Start
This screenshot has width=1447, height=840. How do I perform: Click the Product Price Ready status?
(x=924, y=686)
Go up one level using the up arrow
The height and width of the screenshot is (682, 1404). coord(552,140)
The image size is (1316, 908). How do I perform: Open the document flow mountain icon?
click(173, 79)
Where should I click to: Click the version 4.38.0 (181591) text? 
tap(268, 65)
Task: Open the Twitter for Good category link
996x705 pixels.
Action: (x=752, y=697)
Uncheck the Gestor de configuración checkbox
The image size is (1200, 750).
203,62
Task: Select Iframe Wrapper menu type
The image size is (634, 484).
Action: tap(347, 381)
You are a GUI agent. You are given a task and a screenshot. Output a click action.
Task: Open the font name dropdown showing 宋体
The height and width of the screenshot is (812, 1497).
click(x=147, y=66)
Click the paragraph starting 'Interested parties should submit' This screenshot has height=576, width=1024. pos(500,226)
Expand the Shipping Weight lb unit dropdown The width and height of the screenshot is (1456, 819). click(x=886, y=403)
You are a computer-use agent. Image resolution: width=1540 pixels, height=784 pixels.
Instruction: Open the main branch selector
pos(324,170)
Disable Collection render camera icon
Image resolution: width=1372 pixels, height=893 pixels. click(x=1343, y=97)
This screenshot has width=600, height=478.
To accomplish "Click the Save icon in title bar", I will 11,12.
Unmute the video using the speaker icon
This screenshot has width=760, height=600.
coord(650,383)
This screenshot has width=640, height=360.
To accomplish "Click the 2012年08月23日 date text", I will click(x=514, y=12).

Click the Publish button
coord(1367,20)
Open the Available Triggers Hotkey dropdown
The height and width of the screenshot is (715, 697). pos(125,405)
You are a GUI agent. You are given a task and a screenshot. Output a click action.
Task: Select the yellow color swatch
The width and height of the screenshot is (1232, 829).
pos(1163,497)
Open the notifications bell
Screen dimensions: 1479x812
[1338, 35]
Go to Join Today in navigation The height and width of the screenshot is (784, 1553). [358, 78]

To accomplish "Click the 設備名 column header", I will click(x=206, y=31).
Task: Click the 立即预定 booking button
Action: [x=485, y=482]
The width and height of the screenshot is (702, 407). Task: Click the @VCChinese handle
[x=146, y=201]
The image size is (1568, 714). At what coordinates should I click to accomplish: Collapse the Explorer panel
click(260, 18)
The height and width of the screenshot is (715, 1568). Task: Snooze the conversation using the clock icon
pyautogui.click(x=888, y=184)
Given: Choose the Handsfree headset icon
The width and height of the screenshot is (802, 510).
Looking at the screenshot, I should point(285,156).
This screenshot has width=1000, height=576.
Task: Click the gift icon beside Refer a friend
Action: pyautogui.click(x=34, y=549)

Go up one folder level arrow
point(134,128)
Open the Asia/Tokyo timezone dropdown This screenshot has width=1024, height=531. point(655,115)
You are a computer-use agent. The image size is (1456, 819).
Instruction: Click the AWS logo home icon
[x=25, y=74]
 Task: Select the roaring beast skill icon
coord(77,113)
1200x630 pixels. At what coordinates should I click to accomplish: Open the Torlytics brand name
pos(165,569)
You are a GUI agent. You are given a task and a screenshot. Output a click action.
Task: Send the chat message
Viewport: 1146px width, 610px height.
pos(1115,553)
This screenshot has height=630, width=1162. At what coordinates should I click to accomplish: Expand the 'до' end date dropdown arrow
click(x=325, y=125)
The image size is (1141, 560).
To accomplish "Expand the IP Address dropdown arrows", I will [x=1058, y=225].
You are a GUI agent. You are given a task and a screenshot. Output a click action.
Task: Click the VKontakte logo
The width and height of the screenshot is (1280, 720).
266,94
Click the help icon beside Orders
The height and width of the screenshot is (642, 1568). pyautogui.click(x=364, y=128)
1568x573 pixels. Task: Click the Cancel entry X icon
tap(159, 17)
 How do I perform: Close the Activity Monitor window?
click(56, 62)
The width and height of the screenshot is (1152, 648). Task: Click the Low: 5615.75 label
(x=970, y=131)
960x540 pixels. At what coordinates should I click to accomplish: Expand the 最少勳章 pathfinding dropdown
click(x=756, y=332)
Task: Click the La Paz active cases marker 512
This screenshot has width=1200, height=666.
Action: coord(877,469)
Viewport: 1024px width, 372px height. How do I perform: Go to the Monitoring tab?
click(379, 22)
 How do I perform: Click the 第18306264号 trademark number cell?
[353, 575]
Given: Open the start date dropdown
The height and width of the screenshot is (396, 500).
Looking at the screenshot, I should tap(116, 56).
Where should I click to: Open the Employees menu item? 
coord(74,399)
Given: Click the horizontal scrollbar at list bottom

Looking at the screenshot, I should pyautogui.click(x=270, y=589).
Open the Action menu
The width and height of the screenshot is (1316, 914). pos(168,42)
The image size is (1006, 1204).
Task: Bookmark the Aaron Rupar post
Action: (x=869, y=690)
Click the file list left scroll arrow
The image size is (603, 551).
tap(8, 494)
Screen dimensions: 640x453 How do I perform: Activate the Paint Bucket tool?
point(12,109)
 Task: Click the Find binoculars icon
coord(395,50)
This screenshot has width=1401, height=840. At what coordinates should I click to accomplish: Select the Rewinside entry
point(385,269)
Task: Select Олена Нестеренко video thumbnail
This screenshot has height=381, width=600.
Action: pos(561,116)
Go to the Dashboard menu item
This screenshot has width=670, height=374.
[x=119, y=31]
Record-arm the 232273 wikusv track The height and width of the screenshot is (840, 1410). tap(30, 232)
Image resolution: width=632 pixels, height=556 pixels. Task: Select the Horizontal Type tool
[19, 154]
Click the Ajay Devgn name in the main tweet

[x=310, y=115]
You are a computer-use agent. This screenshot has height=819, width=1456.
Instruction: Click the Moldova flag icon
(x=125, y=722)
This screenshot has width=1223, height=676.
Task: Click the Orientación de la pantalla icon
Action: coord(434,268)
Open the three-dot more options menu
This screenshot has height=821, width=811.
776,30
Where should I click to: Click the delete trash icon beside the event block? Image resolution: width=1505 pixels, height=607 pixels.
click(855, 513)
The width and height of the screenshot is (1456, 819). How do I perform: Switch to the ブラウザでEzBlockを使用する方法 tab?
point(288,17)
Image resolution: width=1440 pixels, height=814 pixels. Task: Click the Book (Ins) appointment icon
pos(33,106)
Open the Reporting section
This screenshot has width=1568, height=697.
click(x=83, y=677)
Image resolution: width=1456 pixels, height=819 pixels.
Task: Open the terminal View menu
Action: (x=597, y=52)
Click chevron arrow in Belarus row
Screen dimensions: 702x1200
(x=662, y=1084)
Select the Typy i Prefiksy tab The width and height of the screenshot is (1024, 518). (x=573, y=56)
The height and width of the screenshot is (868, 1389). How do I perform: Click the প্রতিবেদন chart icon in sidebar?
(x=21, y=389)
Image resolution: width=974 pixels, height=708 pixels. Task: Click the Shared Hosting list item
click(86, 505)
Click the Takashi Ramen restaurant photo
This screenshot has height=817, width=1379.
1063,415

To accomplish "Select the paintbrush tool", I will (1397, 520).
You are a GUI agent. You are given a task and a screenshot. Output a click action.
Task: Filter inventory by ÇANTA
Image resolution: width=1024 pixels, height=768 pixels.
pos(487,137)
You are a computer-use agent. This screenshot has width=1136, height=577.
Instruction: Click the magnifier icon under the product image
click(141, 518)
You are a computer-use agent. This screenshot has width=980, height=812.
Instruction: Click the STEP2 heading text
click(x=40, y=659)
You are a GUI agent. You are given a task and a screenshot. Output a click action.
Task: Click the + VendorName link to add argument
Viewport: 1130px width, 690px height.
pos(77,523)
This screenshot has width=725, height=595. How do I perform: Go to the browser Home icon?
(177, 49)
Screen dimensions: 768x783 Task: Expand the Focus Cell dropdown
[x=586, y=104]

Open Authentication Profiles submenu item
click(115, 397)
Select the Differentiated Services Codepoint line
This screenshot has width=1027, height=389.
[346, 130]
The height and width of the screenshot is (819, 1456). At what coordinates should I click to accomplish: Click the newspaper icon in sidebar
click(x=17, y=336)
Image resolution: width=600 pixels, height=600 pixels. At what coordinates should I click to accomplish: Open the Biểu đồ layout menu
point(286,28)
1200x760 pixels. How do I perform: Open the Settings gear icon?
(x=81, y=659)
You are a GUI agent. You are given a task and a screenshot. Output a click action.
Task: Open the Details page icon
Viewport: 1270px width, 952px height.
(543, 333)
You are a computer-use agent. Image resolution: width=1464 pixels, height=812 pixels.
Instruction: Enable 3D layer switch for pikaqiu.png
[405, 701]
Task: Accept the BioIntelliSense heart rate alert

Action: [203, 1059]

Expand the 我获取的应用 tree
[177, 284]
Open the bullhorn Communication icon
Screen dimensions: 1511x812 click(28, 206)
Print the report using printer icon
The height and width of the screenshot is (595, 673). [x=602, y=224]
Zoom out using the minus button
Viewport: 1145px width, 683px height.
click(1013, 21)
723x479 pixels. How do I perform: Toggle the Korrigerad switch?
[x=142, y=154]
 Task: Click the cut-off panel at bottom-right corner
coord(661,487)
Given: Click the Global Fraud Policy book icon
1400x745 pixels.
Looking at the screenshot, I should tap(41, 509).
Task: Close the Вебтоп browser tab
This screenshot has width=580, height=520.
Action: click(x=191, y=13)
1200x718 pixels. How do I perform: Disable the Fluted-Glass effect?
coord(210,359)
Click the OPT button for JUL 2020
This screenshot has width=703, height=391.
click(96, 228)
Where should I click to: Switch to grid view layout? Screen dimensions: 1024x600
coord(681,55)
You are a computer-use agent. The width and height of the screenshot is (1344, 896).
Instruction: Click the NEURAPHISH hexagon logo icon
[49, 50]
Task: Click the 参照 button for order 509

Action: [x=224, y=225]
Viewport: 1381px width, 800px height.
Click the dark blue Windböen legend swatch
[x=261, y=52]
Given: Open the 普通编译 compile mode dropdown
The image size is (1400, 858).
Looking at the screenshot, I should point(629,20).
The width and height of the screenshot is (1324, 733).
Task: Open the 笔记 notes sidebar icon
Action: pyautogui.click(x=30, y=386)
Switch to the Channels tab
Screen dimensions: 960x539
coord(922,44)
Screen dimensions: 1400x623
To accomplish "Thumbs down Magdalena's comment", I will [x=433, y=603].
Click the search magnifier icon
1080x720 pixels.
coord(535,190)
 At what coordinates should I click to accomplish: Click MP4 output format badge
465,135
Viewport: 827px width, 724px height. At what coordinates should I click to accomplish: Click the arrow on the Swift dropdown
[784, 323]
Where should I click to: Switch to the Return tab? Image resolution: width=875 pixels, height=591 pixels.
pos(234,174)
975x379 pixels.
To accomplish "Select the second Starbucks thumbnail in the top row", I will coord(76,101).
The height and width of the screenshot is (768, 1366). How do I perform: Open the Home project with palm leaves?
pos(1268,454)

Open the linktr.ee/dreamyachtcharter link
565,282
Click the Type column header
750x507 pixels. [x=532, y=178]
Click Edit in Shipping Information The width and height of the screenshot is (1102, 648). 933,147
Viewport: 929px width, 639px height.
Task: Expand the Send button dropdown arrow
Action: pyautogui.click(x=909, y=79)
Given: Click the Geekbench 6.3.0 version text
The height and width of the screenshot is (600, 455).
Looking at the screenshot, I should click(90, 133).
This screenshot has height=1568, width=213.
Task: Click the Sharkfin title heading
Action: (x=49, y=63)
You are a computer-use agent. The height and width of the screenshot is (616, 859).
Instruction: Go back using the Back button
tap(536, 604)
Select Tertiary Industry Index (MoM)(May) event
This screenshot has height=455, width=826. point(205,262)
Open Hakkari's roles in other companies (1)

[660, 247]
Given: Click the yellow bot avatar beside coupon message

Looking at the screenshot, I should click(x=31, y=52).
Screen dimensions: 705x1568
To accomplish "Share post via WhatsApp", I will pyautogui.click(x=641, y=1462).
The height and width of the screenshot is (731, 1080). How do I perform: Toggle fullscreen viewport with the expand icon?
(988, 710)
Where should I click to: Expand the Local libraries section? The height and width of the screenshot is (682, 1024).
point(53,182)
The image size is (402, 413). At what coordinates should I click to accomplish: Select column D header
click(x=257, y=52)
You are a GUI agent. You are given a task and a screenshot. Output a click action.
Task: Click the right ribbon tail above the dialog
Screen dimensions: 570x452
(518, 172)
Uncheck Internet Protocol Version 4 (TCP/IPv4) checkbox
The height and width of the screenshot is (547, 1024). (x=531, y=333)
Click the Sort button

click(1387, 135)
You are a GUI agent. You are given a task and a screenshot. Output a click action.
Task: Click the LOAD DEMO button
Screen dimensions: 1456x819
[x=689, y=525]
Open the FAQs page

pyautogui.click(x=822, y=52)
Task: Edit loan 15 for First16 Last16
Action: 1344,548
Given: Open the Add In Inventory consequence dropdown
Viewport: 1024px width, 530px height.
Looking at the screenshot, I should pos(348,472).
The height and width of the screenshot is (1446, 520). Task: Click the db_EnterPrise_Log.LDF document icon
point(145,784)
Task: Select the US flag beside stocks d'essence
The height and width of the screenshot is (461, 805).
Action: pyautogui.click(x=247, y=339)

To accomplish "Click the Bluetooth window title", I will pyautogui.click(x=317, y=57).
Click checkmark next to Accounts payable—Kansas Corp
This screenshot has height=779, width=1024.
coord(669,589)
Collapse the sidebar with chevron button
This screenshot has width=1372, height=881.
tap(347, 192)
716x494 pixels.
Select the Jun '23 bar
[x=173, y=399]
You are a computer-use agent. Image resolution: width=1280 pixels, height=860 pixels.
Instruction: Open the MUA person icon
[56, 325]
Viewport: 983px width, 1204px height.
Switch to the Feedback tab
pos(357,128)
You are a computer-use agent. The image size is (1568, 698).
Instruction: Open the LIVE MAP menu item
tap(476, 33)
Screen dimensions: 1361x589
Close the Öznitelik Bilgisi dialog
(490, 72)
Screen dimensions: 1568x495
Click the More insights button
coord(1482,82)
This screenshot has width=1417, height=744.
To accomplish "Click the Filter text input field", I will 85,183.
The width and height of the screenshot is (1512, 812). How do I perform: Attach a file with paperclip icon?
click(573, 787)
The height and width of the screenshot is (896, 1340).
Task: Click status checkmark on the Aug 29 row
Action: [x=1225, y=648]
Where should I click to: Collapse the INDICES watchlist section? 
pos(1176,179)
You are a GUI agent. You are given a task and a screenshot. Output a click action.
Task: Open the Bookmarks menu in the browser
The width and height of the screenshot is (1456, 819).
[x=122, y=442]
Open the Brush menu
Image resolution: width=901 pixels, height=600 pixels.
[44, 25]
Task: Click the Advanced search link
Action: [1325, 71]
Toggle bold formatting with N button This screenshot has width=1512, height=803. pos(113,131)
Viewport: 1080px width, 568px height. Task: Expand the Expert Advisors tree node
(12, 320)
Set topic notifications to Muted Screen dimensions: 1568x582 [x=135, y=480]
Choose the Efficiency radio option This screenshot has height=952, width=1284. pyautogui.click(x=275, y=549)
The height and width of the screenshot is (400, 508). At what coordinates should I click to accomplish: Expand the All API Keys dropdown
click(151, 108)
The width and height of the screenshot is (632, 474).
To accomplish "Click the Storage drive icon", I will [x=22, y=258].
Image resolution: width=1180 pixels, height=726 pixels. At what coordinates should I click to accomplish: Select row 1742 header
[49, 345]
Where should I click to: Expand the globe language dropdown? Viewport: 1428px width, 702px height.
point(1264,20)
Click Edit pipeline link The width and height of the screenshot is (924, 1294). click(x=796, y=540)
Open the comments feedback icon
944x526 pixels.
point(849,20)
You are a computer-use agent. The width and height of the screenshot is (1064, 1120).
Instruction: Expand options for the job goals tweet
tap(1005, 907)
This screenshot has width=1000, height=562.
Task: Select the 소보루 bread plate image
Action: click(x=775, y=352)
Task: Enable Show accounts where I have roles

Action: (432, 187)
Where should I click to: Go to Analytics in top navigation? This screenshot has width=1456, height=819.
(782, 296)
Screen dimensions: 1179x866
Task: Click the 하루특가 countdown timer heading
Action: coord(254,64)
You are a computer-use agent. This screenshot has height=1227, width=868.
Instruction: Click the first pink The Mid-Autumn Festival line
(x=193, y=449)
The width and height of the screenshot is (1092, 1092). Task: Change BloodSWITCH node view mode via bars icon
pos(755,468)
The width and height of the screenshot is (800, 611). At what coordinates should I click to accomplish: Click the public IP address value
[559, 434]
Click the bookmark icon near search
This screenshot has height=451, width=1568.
End
### Exercise directions
Can you copy the rows word for word, starting at the first row and ending at the line that contains "Image resolution: width=1372", with both of those lines included?

### Task response
This screenshot has width=1447, height=840. How do I perform: Click the Product Price Ready status?
(x=924, y=686)
Go up one level using the up arrow
The height and width of the screenshot is (682, 1404). coord(552,140)
The image size is (1316, 908). How do I perform: Open the document flow mountain icon?
click(173, 79)
Where should I click to: Click the version 4.38.0 (181591) text? 
tap(268, 65)
Task: Open the Twitter for Good category link
996x705 pixels.
Action: (x=752, y=697)
Uncheck the Gestor de configuración checkbox
The image size is (1200, 750).
203,62
Task: Select Iframe Wrapper menu type
The image size is (634, 484).
Action: tap(347, 381)
You are a GUI agent. You are given a task and a screenshot. Output a click action.
Task: Open the font name dropdown showing 宋体
The height and width of the screenshot is (812, 1497).
click(x=147, y=66)
Click the paragraph starting 'Interested parties should submit' This screenshot has height=576, width=1024. pos(500,226)
Expand the Shipping Weight lb unit dropdown The width and height of the screenshot is (1456, 819). click(x=886, y=403)
You are a computer-use agent. Image resolution: width=1540 pixels, height=784 pixels.
Instruction: Open the main branch selector
pos(324,170)
Disable Collection render camera icon
Image resolution: width=1372 pixels, height=893 pixels. click(x=1343, y=97)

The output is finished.